• **Supplied records**

————————

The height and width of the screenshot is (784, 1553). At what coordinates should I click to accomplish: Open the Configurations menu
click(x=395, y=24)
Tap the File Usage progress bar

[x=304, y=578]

————————

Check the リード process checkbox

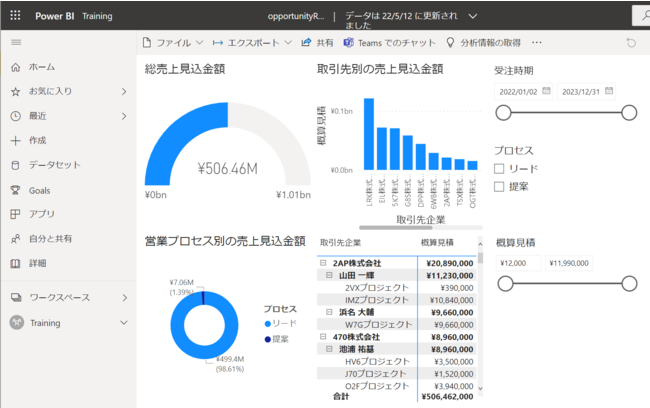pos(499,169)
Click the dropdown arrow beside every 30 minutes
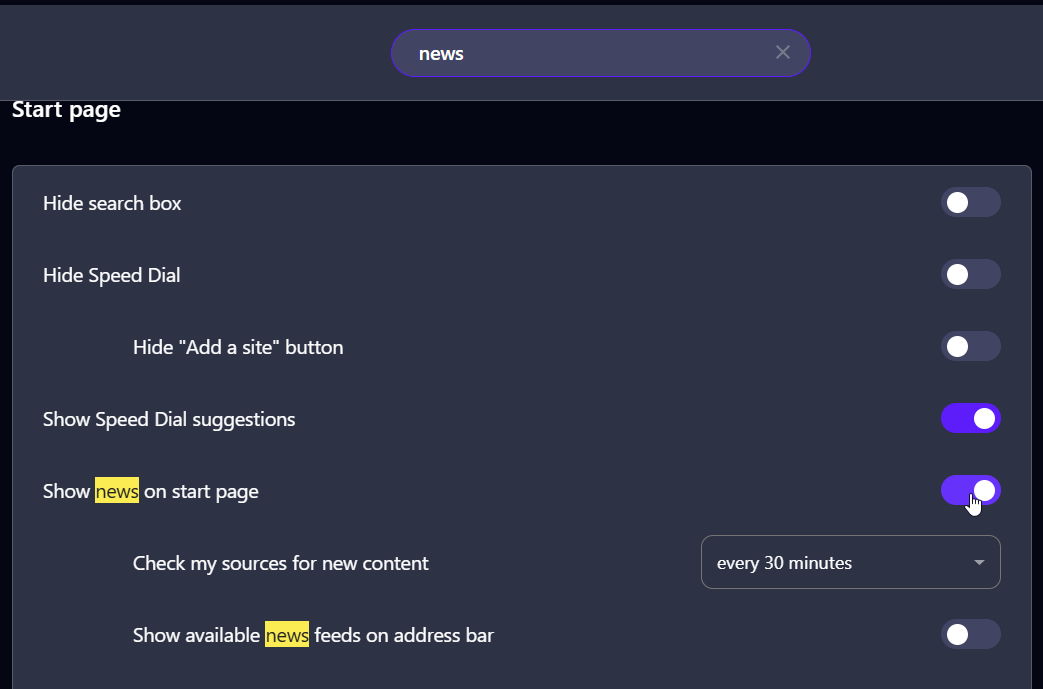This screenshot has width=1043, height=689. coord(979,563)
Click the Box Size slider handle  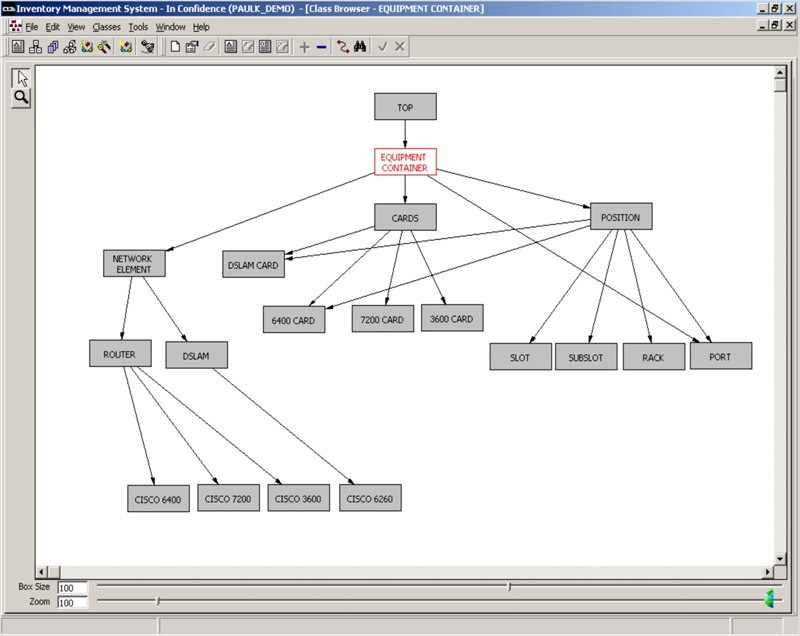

————————

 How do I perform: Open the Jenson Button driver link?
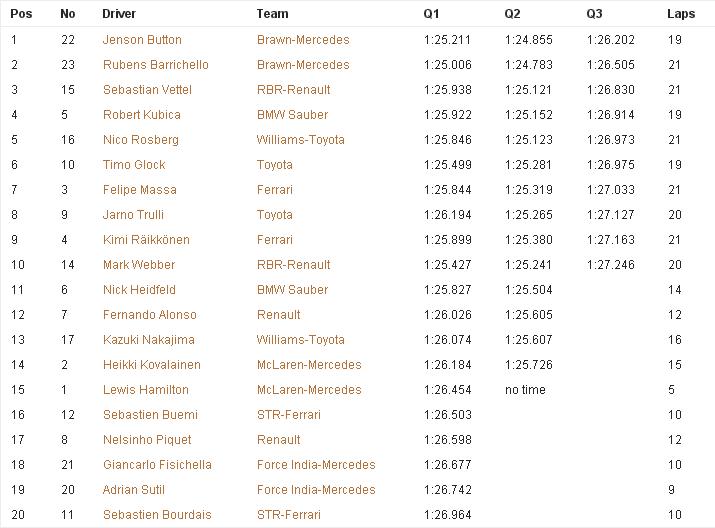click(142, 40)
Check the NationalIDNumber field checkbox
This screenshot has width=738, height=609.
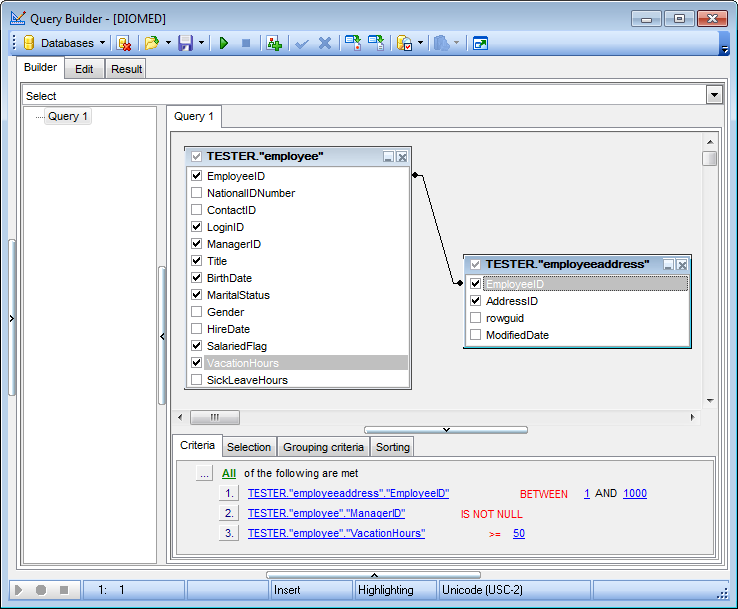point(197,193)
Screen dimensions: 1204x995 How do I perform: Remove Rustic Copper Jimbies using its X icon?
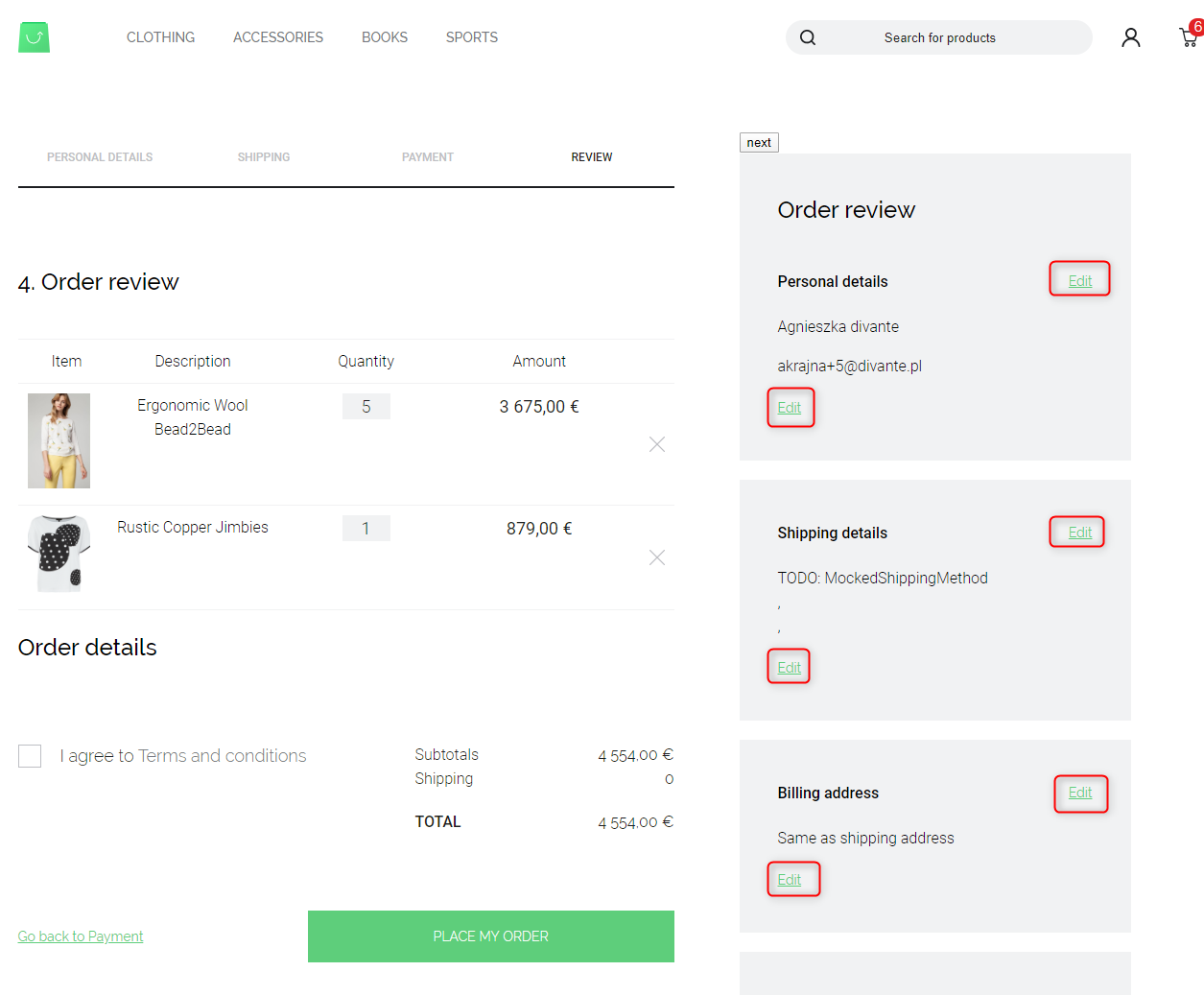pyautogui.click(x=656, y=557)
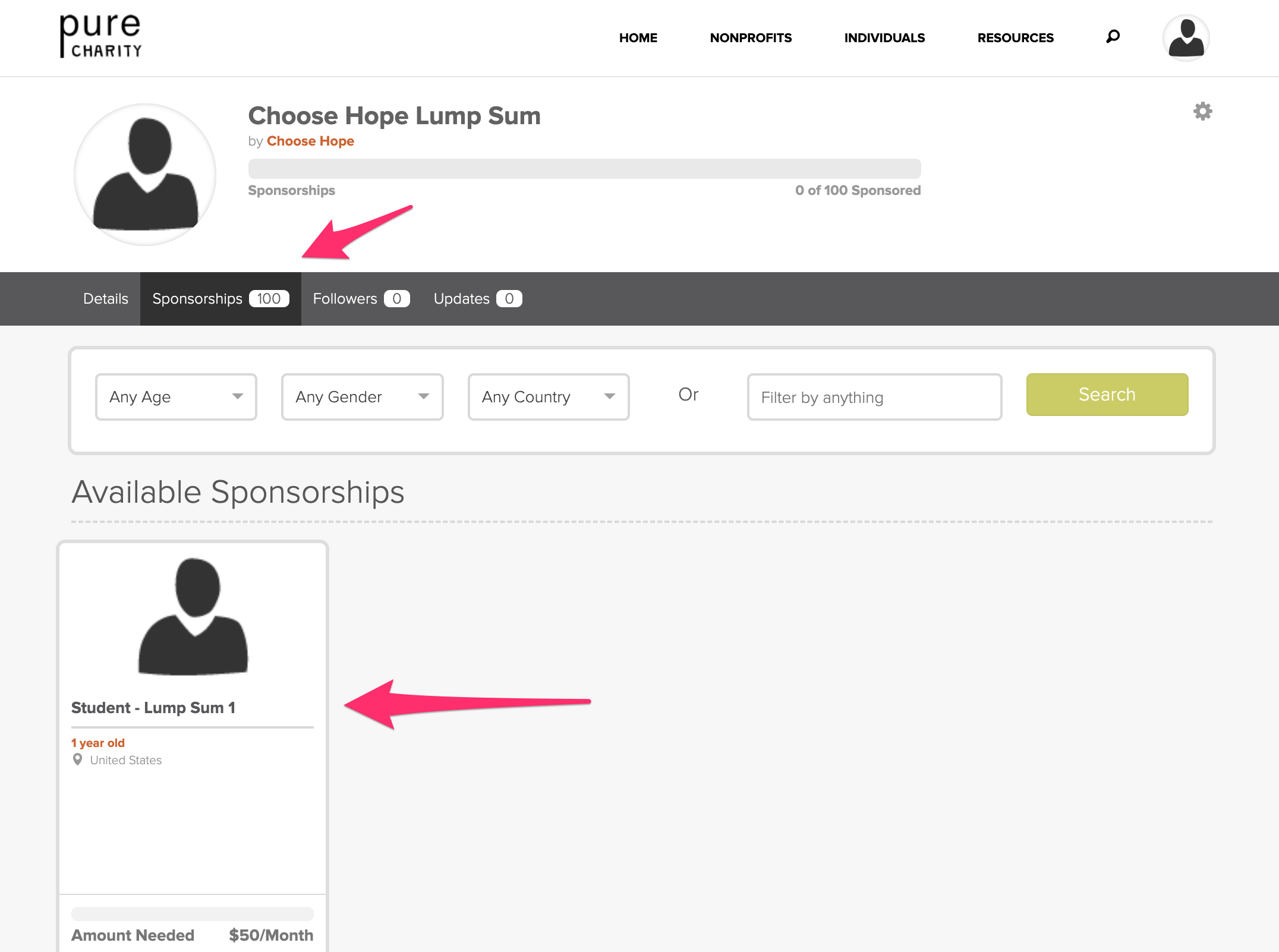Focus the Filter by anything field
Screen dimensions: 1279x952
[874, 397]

————————

• **Work to complete**
Would you output the lines above from the line holding "Click the dropdown" up to and including the line holding "Click the Box Size slider handle", exactly and only those, with no pictures?

• **Answer for the task**
Click the dropdown arrow beside every 30 minutes
This screenshot has width=1043, height=689. coord(979,563)
Click the Box Size slider handle  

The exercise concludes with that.